You end your slander by more untruths: “Davis Hanson ended by saying, ‘The state is regressing into a Third-World country.’ He also attacked undocumented immigrants, essentially claiming they are incapable of being law-abiding residents, stating, ‘When I came to the States, the first thing I did was break the law, so why would I follow the rules out of necessity now?’”
Would you quote from the transcript of the speech? If you would, you will see that I ended with a call for unity, adding that there had to be more integration between poor and rich, and the restoration of a middle class, given that the state cannot do well when there is such an abyss between classes and a shortage of revenue to address long neglected infrastructure.
I did not attack undocumented immigrants, but said that the restoration of law (such as the end of illegal sanctuary cities and the enforcement of existing immigration statutes) is essential, yet would be difficult when millions of immigrants have not just entered the country illegally, but have done so as their first choice when arriving at a new homeland—a decision that the host de facto unfortunately overlooks or perhaps even rewards. When one breaks the laws without consequences, it insidiously erodes all laws and chaos is the inevitable result.

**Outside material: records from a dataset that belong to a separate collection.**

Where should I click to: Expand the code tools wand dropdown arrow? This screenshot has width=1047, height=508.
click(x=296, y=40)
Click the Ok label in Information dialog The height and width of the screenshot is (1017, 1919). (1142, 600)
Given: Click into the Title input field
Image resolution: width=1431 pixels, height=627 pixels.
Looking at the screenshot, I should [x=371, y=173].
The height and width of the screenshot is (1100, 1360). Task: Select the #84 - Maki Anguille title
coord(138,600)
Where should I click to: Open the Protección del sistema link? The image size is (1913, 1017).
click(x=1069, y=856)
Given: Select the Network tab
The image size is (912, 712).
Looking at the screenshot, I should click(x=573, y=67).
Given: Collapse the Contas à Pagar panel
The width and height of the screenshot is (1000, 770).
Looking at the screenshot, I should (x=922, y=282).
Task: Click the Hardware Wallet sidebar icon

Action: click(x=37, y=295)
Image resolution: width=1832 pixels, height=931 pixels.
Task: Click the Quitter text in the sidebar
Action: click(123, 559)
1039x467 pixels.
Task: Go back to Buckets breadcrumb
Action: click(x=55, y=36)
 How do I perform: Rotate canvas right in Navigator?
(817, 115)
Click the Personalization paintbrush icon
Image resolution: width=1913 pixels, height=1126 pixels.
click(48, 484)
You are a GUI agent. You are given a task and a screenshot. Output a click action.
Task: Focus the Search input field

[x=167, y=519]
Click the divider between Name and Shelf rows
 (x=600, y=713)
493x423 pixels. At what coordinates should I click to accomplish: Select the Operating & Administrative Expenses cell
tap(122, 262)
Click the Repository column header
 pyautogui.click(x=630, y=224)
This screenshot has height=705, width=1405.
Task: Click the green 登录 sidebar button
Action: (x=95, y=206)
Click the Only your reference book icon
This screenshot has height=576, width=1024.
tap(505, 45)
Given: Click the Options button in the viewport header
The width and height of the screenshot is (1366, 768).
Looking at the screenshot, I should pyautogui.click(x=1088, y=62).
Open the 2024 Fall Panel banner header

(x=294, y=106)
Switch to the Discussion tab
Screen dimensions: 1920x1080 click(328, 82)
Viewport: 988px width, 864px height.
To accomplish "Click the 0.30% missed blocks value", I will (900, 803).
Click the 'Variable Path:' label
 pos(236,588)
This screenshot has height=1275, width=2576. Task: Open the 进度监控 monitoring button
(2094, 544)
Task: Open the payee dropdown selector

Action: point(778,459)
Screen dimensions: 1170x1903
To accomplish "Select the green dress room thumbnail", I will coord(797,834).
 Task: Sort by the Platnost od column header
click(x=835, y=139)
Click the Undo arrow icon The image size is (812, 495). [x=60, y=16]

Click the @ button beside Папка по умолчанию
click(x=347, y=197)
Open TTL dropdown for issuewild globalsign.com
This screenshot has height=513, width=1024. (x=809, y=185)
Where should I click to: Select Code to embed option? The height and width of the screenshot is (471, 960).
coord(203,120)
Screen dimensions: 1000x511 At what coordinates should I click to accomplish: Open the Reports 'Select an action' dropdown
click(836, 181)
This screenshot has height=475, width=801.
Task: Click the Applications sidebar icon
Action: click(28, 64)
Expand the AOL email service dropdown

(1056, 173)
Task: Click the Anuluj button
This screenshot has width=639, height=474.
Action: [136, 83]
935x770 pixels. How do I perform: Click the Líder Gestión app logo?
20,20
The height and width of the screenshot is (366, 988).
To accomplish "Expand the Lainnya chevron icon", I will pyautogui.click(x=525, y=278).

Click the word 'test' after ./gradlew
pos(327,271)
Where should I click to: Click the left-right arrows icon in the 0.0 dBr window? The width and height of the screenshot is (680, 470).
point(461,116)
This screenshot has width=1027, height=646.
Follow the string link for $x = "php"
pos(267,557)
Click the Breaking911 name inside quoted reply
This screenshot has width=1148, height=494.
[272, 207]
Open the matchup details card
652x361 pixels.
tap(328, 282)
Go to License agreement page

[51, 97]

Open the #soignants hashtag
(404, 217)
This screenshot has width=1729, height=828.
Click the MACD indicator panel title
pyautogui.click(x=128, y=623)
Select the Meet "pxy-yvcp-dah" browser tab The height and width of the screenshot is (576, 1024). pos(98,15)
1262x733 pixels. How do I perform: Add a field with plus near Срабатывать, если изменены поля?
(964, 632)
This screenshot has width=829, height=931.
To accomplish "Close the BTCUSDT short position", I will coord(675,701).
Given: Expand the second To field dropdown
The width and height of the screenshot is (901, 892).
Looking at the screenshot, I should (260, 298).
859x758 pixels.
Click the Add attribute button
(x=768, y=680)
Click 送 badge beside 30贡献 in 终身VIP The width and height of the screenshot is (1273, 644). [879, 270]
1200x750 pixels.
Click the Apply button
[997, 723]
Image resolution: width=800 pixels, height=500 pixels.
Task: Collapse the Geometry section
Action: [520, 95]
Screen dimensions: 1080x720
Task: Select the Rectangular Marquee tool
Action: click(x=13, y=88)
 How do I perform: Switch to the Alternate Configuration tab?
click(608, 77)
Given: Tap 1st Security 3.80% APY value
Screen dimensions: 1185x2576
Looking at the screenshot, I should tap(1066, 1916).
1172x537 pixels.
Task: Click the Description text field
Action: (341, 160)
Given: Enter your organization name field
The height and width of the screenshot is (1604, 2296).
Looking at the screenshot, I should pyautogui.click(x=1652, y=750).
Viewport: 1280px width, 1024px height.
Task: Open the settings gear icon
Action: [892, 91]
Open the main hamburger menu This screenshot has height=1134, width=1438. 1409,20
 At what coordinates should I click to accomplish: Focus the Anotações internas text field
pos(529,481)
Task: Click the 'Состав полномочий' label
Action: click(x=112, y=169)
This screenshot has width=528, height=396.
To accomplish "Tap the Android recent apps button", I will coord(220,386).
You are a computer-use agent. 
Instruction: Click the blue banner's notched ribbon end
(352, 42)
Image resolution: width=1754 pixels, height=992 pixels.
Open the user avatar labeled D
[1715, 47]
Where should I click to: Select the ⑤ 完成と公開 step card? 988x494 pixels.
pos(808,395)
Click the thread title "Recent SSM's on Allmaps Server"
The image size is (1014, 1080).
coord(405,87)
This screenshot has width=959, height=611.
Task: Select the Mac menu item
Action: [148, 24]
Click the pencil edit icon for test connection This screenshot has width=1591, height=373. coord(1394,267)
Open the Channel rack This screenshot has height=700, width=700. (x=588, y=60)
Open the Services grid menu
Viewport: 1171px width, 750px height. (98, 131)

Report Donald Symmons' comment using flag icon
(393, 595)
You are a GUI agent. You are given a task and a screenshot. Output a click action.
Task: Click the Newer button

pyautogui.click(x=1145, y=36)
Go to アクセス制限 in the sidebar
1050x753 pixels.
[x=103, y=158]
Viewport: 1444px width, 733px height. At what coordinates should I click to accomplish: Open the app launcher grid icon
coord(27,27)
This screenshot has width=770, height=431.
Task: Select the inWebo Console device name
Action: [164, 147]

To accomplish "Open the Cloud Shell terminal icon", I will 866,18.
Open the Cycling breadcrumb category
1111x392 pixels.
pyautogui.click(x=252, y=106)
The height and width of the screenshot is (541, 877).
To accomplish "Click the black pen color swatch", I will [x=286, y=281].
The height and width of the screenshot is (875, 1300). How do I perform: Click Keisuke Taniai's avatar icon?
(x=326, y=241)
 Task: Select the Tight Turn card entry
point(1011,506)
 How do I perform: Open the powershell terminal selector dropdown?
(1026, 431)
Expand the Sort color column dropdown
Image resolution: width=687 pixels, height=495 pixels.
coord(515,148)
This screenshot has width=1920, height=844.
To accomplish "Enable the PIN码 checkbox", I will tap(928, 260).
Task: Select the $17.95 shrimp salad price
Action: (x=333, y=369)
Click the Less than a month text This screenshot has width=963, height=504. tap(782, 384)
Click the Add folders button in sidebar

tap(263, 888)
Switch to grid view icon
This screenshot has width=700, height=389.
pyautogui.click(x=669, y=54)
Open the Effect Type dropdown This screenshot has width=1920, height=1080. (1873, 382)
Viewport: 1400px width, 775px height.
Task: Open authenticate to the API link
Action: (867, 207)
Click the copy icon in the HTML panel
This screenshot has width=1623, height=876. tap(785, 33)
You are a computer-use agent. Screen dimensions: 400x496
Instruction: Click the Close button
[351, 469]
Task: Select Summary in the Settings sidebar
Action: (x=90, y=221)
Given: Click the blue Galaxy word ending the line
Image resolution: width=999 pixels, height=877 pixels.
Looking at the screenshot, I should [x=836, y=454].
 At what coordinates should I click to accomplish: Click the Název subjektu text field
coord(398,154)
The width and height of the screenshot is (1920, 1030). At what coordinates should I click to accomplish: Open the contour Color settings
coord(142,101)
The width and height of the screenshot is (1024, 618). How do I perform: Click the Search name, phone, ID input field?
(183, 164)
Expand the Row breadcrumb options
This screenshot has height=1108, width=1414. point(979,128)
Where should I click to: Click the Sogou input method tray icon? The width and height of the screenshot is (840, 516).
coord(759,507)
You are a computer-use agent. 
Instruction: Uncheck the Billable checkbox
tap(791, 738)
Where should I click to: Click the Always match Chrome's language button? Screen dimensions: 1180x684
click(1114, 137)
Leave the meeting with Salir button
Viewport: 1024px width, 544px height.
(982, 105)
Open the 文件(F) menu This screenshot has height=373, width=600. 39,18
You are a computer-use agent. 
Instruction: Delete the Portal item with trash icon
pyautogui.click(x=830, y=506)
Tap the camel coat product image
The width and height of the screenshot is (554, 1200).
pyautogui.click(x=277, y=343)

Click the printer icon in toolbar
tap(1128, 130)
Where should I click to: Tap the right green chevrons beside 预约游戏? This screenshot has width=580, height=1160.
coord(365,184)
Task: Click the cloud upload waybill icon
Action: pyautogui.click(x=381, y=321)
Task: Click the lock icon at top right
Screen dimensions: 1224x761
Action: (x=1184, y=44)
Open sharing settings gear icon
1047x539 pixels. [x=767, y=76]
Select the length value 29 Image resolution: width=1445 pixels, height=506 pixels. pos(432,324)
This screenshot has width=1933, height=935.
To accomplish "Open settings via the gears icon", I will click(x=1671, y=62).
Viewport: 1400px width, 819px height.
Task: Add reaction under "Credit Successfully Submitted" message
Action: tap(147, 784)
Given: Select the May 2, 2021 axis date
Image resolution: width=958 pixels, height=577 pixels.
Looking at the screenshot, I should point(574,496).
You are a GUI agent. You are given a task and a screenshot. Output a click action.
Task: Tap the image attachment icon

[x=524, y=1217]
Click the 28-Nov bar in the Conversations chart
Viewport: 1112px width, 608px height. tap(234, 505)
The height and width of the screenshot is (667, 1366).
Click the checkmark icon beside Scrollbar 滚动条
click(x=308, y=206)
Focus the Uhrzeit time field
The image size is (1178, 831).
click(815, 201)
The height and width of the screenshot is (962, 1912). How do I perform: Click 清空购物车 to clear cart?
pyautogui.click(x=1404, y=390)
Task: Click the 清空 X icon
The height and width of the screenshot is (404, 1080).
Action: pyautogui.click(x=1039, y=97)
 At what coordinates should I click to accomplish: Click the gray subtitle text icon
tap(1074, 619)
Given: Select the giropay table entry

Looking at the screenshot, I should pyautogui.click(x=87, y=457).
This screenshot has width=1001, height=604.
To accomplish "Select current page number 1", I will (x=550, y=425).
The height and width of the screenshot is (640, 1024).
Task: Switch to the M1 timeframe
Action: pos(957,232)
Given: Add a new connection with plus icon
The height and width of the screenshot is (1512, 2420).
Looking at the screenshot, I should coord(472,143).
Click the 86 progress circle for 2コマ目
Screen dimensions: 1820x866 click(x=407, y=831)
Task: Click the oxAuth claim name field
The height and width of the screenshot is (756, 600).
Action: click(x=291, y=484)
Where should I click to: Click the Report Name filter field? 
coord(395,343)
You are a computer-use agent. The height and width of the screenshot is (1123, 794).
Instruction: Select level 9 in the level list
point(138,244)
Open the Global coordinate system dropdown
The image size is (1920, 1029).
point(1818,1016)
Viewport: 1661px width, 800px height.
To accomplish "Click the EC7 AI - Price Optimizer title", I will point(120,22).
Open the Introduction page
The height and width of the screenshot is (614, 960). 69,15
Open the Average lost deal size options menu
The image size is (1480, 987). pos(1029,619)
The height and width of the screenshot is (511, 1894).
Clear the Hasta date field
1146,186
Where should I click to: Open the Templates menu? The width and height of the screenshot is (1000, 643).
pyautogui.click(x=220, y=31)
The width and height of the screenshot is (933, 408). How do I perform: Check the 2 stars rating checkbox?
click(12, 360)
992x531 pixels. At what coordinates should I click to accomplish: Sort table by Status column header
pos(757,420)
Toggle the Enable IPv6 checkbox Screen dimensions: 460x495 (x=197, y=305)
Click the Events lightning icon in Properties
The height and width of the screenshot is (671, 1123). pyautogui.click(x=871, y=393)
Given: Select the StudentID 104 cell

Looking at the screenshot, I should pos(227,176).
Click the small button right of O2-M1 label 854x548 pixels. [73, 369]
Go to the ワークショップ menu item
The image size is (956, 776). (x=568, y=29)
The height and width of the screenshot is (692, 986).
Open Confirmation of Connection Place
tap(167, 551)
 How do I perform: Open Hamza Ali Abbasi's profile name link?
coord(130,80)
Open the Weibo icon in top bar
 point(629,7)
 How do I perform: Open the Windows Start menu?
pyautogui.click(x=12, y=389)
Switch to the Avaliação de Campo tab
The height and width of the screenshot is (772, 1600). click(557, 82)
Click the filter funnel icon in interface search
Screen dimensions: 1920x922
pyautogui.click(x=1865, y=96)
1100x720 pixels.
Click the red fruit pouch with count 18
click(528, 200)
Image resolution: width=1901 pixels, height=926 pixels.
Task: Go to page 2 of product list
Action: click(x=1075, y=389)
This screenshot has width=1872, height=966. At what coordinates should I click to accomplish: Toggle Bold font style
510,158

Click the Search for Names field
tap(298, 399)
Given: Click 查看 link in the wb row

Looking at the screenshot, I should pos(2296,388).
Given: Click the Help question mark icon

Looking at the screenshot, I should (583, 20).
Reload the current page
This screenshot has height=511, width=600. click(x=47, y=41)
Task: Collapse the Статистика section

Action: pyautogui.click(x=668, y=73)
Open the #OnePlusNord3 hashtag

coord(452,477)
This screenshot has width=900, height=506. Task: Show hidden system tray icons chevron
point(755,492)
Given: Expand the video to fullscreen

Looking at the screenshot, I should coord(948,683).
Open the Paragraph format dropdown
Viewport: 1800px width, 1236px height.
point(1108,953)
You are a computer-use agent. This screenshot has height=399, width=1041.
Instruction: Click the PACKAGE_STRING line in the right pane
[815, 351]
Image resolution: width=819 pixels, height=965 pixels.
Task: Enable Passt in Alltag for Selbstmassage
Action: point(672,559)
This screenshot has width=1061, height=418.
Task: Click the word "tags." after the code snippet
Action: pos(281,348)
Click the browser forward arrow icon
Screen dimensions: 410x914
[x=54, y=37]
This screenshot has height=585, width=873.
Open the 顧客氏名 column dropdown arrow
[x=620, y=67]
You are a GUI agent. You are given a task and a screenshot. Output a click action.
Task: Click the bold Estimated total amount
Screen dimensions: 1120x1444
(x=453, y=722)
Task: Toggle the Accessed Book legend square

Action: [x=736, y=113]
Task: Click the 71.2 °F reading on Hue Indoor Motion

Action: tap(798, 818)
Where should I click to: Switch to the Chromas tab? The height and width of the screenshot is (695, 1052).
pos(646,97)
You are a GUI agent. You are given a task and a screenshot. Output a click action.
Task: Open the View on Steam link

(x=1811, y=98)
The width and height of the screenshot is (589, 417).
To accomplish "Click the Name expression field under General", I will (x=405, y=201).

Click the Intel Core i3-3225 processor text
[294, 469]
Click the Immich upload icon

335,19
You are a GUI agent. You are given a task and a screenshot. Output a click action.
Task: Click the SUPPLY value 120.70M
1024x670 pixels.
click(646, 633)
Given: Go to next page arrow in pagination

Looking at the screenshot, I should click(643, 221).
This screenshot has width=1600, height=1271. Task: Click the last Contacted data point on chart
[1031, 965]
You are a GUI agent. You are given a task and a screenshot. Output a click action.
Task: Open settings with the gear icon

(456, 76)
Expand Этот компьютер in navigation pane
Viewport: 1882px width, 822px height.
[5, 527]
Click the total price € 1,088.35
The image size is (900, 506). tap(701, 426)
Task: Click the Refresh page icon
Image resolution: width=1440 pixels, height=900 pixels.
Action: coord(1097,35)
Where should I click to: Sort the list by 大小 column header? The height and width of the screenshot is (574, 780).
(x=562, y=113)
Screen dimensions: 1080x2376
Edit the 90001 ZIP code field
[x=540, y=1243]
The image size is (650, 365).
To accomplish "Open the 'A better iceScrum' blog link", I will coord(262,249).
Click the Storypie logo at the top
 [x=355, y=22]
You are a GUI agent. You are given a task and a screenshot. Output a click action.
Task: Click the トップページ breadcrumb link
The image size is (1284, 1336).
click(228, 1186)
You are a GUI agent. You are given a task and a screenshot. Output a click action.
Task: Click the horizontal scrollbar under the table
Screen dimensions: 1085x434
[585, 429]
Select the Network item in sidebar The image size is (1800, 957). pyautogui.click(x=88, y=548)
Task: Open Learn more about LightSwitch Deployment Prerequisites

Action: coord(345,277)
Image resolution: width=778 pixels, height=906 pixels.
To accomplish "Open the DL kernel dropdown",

The Southern Poverty Law Center has been in the news recently as a recipient of millions of dollars of grants from large corporations and movie stars, so I am not denying that fictions like the present one are effective in more or less leveraging money through hysteria. Yet your methods are not justified by your ends; the former are reprehensible and the latter self-centered. A growing number of Americans are learning about your group and discovering that when it cannot uncover hate, it invents it—and finds the ensuing smears and slanders quite profitable, resulting ironically in short-term lucre, but in the long-term continued diminution of your reputation. For a fair account of the meeting and speech, see http://citizensjournal.us/afa-focuses-decline-ca/
Davis Hanson
[In various venues, I have had people use the SPLC as a source. It is not. As Dr. Hanson refutes its nonsense, I must point out to all who use it, that, like the ACLU, it is a Leftist agenda agency and not a reliable, non-biased, source.
This is especially directed toward those who criticize without doing extensive research, or at the least going beyond wikipedia, a notoriously inaccurate source.]